Another limitation is with respect to the method of data collection. Participants provided their responses via self-report on the Internet, thereby making it impossible to verify the validity of their data. However, collecting data online may also serve as an advantage in that it involves greater anonymity which may facilitate participants in disclosing intimate information. A final limitation was that there was no way to ascertain whether EDMs used by participants were in fact genuine (pharmacologically active), and therefore it is impossible to discount the possibility that some EDMs were inert, particularly those acquired from online pharmacies.
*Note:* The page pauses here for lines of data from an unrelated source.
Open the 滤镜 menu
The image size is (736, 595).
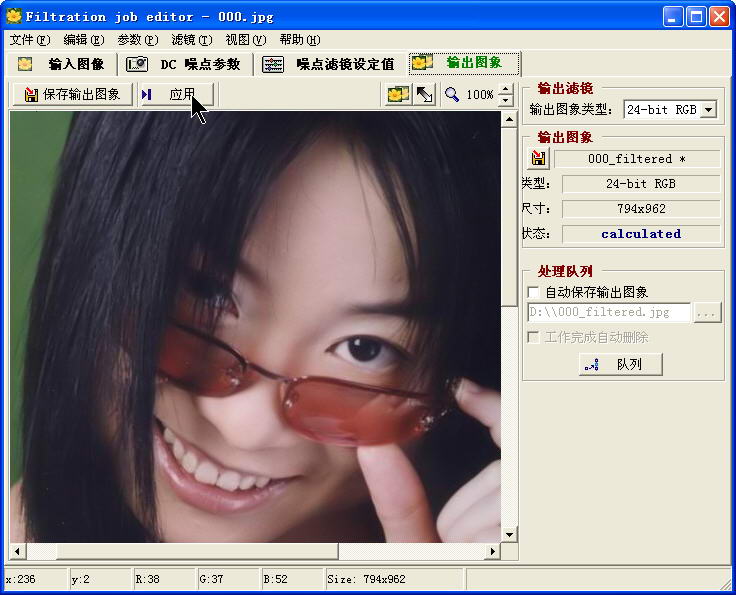(191, 40)
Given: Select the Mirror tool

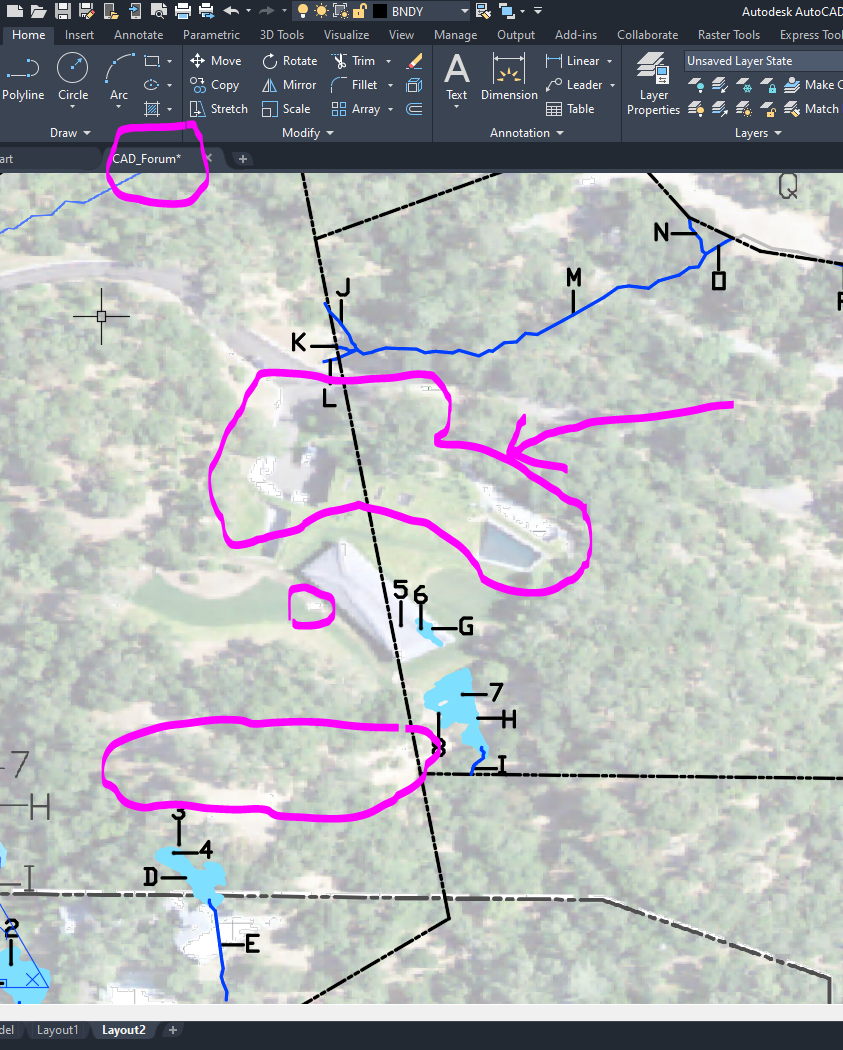Looking at the screenshot, I should tap(288, 84).
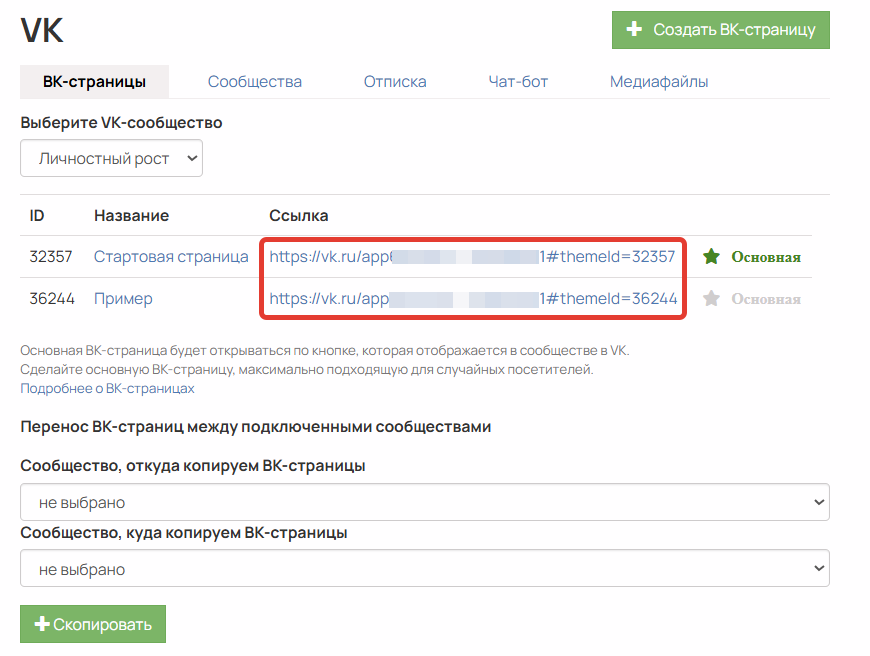Open the Медиафайлы tab
Viewport: 870px width, 656px height.
click(659, 82)
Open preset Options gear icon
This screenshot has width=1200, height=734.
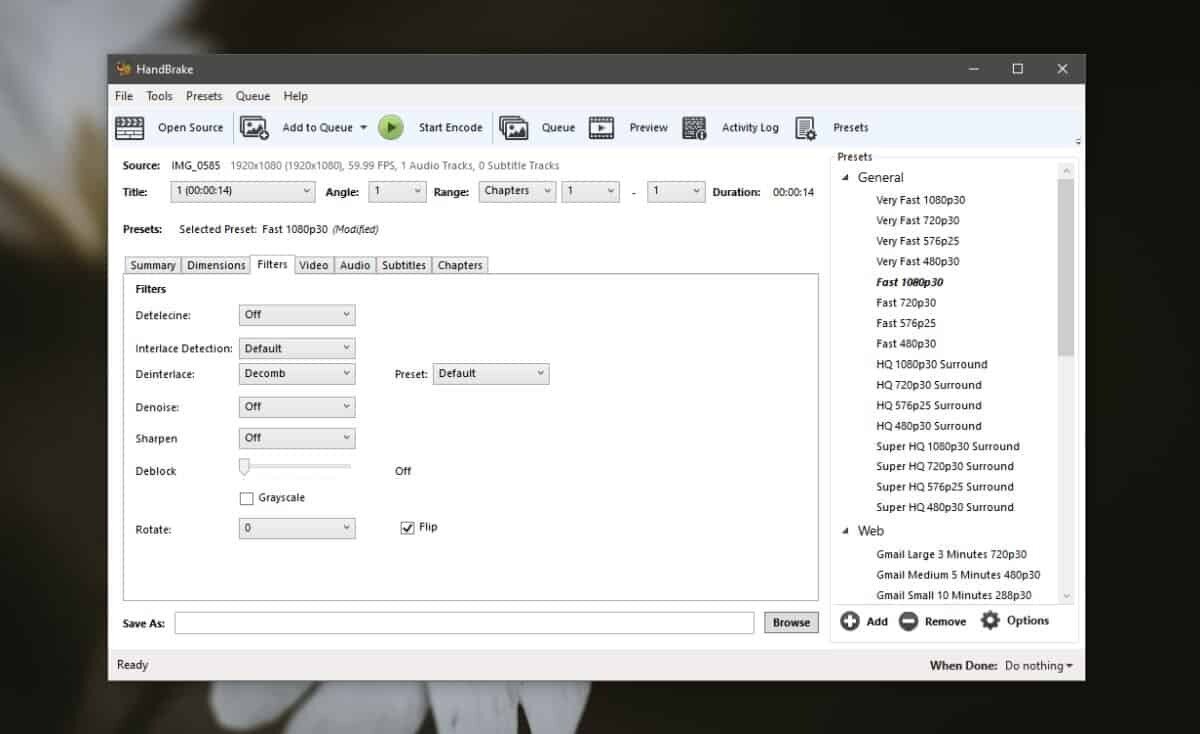point(990,621)
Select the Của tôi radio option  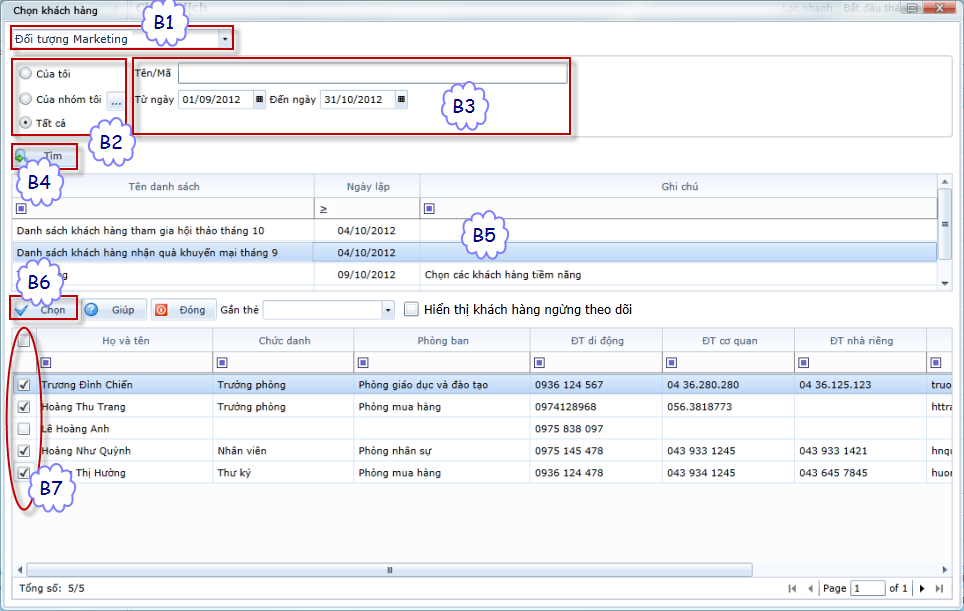[26, 74]
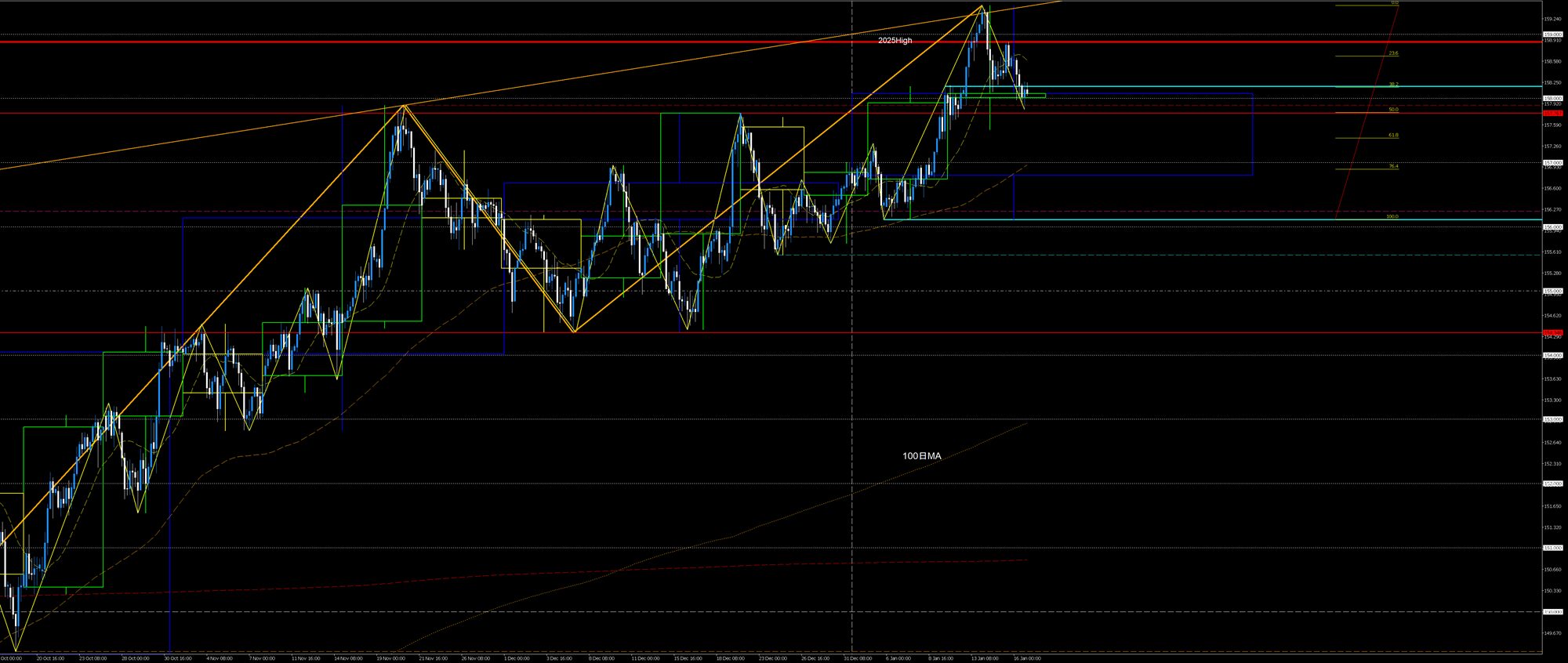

In conclusion, data from this national cross-sectional sample of undergraduates in the Unites States indicated that a relatively small portion of men recreationally used EDMs. Among those that did report use, EDMs were associated with sexual risk behaviors and substance abuse. These data were inline with the growing body of literature supporting the link between recreational EDM use and risky sexual behaviors and/or illicit drug use in samples of male high-risk populations. Results also suggest that a sizable portion of recreational EDM users were heterosexual men, and that use does not solely occur within the environments of venues that cater to MSM.
Acknowledgments
This study was supported by Grant 5 RO1 AT002 24-02 from the National Center for Complementary and Alternative Medicine to Cindy Meston. The NCCAM had no further role in study design; in the collection, analysis, and interpretation of data; in preparation and the writing of the report; or in the decision to submit the paper for publication. The authors thank Alison Marks for help with online data management and data acquisition.